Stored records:
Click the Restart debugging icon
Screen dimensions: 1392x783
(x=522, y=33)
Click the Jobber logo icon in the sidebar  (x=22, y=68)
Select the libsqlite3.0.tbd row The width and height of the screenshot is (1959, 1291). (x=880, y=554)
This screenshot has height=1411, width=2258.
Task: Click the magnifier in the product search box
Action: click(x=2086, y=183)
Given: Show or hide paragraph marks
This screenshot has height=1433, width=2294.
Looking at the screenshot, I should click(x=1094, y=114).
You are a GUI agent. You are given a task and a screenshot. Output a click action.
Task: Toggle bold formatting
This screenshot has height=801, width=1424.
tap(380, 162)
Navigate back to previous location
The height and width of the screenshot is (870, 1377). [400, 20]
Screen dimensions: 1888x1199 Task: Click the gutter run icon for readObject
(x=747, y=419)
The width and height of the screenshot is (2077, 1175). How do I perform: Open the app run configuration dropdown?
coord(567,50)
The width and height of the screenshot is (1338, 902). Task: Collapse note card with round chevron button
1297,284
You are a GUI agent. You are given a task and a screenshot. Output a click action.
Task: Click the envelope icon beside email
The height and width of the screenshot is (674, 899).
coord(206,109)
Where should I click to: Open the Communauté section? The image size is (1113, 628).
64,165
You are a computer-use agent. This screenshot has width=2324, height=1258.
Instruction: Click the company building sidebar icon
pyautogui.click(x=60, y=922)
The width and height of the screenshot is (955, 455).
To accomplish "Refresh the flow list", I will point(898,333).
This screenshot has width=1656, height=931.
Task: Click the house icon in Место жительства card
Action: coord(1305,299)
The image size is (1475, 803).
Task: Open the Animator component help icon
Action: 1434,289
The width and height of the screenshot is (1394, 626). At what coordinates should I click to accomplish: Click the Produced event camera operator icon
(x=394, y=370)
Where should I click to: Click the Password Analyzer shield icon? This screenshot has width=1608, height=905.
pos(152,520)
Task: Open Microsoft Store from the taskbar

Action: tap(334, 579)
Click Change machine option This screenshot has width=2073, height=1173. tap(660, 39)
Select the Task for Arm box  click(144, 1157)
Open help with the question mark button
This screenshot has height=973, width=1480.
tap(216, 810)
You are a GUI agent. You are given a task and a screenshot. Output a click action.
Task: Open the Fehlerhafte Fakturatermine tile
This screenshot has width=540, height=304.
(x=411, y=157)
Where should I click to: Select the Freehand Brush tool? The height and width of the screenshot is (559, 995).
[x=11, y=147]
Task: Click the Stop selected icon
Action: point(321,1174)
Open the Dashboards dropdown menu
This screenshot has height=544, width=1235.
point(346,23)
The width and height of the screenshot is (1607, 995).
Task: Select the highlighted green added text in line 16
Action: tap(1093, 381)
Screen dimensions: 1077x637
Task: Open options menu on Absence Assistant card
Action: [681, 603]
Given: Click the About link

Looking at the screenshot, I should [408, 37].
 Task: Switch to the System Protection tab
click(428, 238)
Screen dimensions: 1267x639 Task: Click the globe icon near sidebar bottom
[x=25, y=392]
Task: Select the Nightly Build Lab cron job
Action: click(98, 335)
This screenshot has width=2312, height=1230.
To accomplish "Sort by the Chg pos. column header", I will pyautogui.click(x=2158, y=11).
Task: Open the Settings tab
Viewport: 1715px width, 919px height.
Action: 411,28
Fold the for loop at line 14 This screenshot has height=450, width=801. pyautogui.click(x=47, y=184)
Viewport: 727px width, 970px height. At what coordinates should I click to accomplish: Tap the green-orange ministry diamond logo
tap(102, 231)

Exercise requirements: Only the lines above from the one with "You are a computer-use" through the one with "The width and height of the screenshot is (955, 455)." should be duplicated, character for character.

Exercise solution:
You are a computer-use agent. This screenshot has width=2324, height=1258.
Instruction: Click the company building sidebar icon
pyautogui.click(x=60, y=922)
The width and height of the screenshot is (955, 455).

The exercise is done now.